* [FRAGMENTO CITADO]:
———

Mis padres me dieron la oportunidad de estudiar la carrera profesional en Monterrey. Esta ciudad es bella también. Tiene imponentes edificios y plazas, centros comerciales envidiables y auditorios en donde se presentan grandes espectáculos, pero por nada del mundo viviría allá. Recuerdo que cuando salía de mi última clase de los viernes, inmediatamente regresaba a Saltillo. Ansiaba estar en mi casa y, sobre todo, en mi ciudad. Fue entonces cuando comprendí al abuelo de un amigo que decía: “Entre más ciudades conozco, más quiero a Saltillo”. Él ha ido Londres, ha recorrido las calles de París, ha aspirado el aroma de los canales de Venecia, conoce hasta el último ladrillo del Coliseo Romano y se ha bañado en las aguas de las Islas Griegas, y aun así, no hay lugar que le guste más que Saltillo.

———

* [LISTADO PROPORCIONADO]:
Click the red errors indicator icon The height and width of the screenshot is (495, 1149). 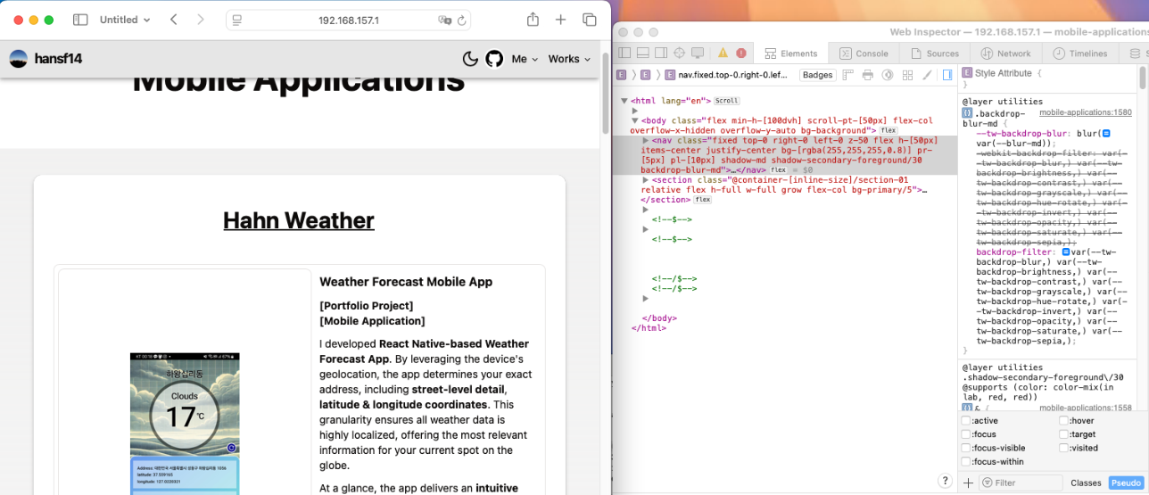click(x=741, y=54)
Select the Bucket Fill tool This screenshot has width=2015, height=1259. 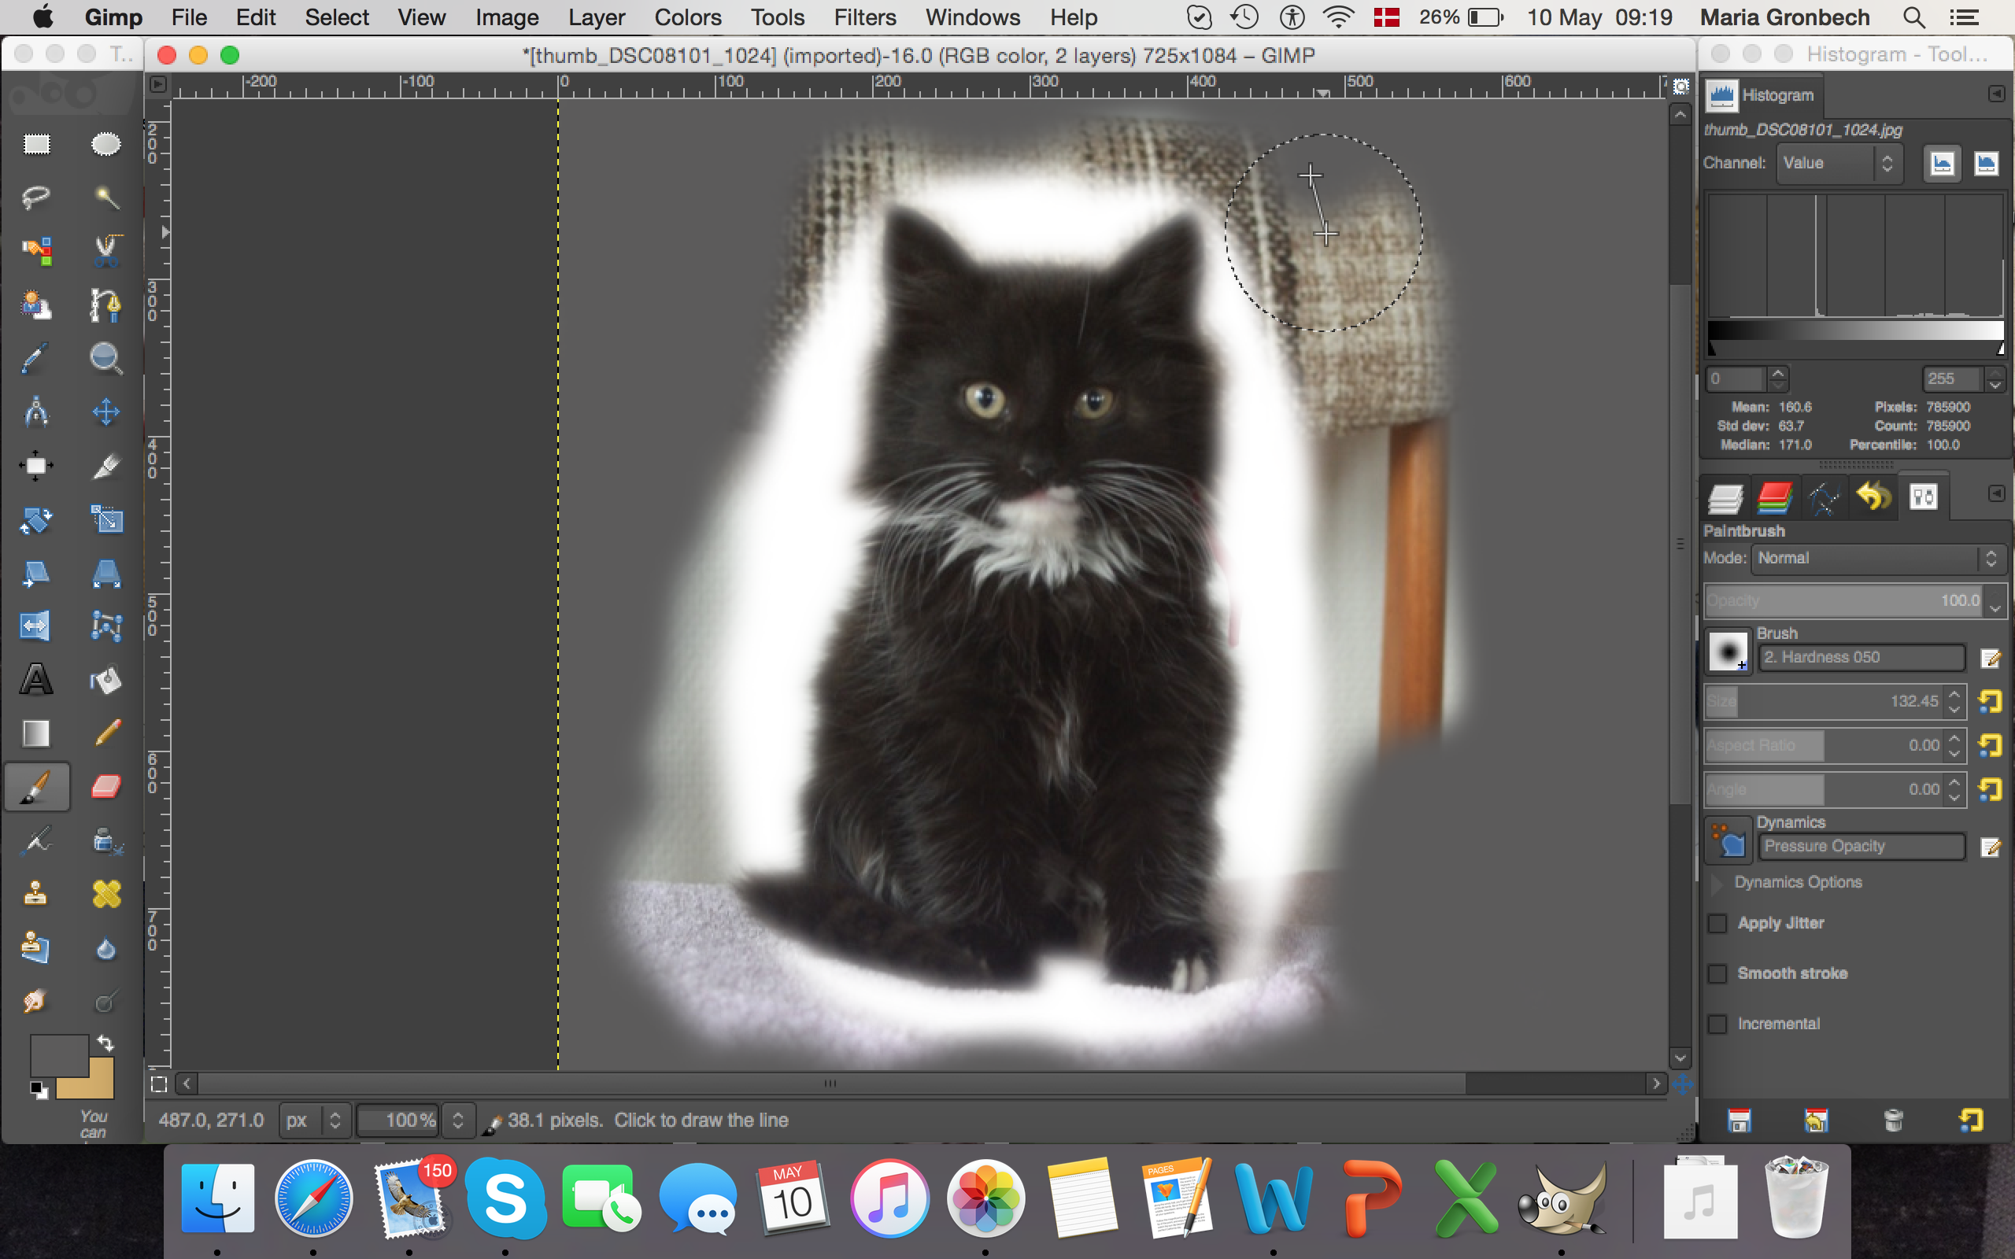[x=105, y=679]
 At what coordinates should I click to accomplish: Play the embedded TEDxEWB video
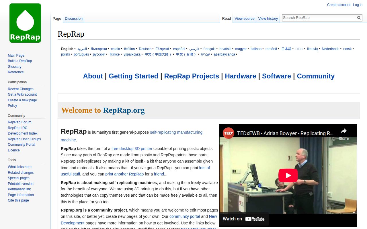(x=288, y=175)
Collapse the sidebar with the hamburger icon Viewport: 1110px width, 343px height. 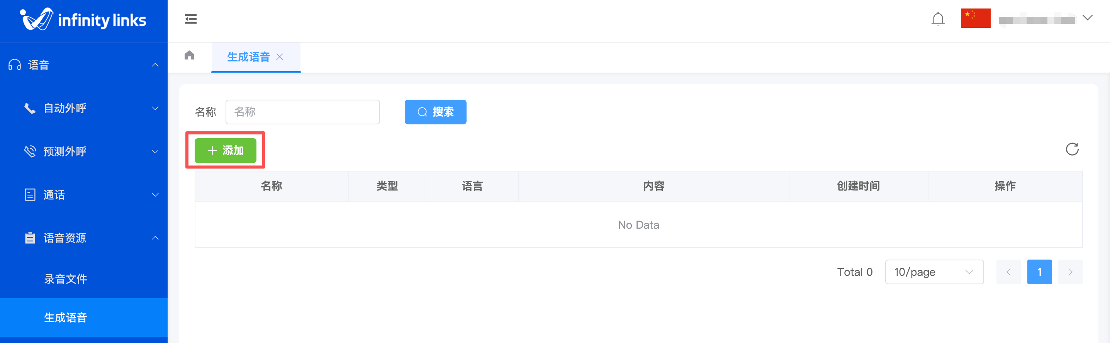[x=190, y=19]
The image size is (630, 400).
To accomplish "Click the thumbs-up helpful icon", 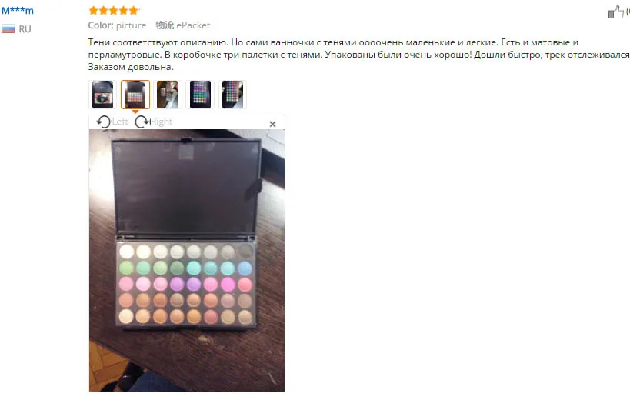I will (x=616, y=12).
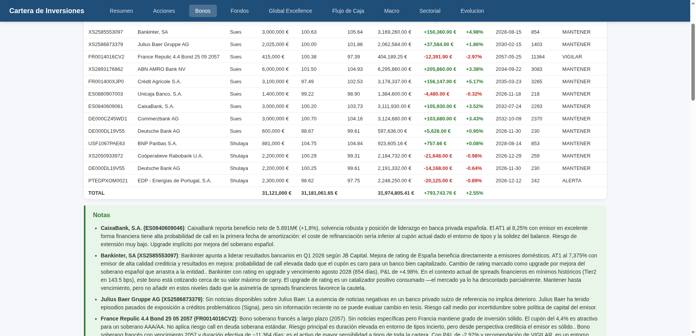Viewport: 696px width, 336px height.
Task: Navigate to the Macro tab
Action: click(391, 11)
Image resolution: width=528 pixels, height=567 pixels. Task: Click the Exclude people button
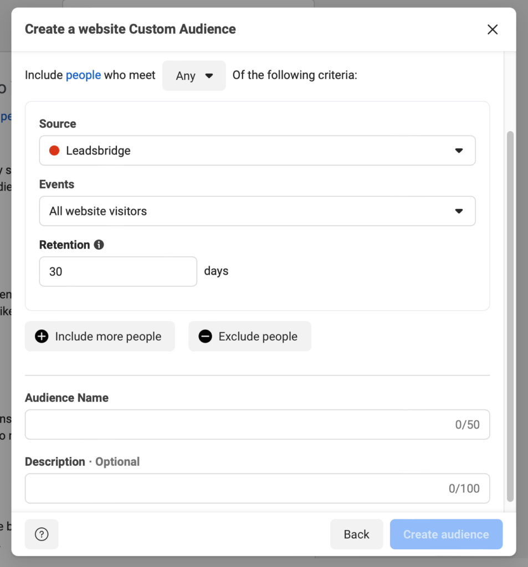pos(250,337)
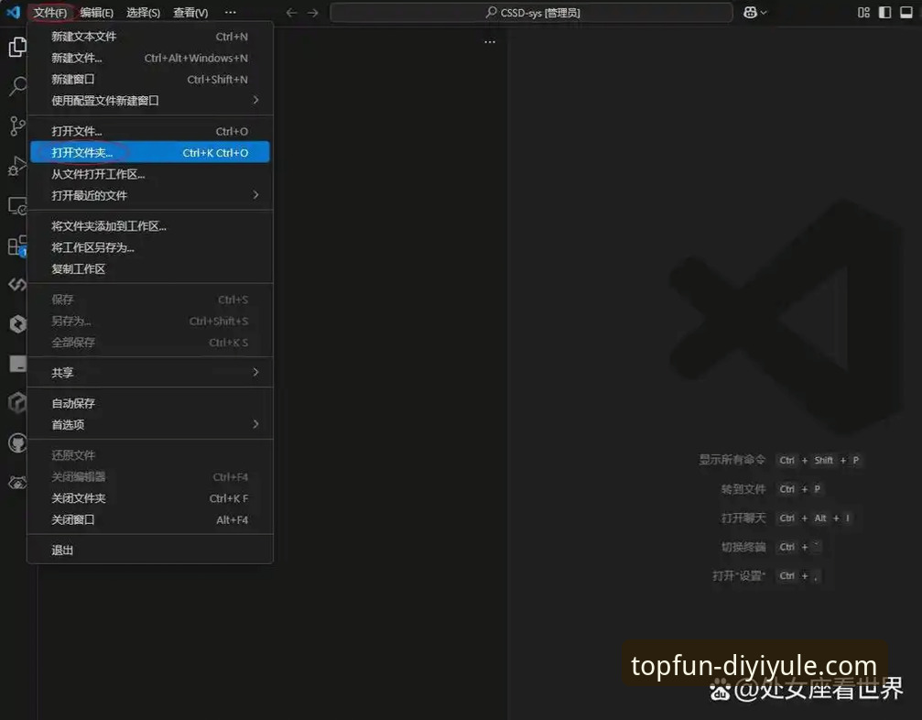Screen dimensions: 922x720
Task: Click the CSSD-sys command center search box
Action: point(531,13)
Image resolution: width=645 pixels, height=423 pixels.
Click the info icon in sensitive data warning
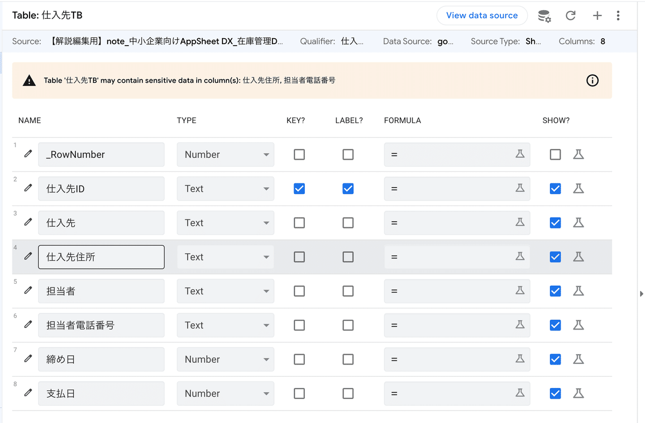(x=592, y=81)
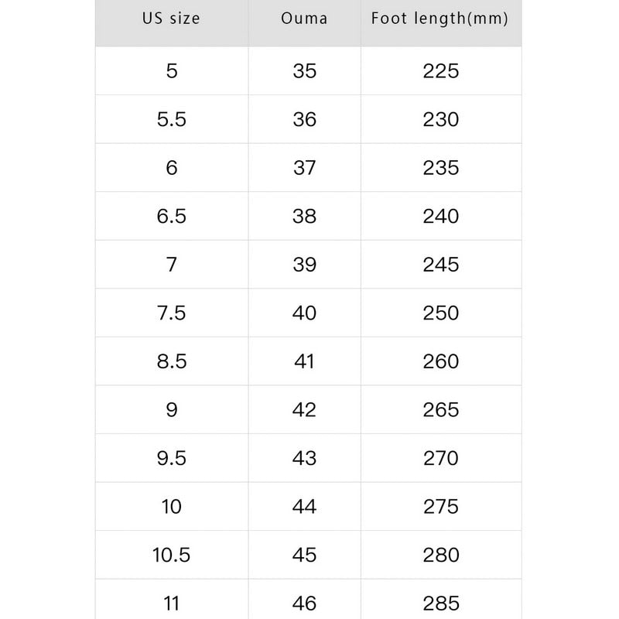619x619 pixels.
Task: Click Ouma size 43 cell
Action: [304, 458]
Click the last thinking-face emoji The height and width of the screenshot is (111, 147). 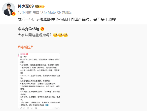tap(65, 35)
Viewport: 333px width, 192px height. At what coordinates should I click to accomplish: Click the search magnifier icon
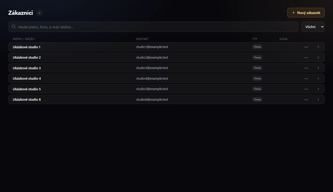(14, 27)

———

* [REQUISITOS DE LA TAREA]:
Actualiza la parte del fragmento sobre Saltillo que abre con las palabras que contienen "Mis padres me" y cierra con "más que Saltillo.", sustituyendo "Monterrey" por "Guadalajara". El listado no tiene relación con el fragmento sobre Saltillo.

* [RESPUESTA AL EJERCICIO]:
Mis padres me dieron la oportunidad de estudiar la carrera profesional en Guadalajara. Esta ciudad es bella también. Tiene imponentes edificios y plazas, centros comerciales envidiables y auditorios en donde se presentan grandes espectáculos, pero por nada del mundo viviría allá. Recuerdo que cuando salía de mi última clase de los viernes, inmediatamente regresaba a Saltillo. Ansiaba estar en mi casa y, sobre todo, en mi ciudad. Fue entonces cuando comprendí al abuelo de un amigo que decía: “Entre más ciudades conozco, más quiero a Saltillo”. Él ha ido Londres, ha recorrido las calles de París, ha aspirado el aroma de los canales de Venecia, conoce hasta el último ladrillo del Coliseo Romano y se ha bañado en las aguas de las Islas Griegas, y aun así, no hay lugar que le guste más que Saltillo.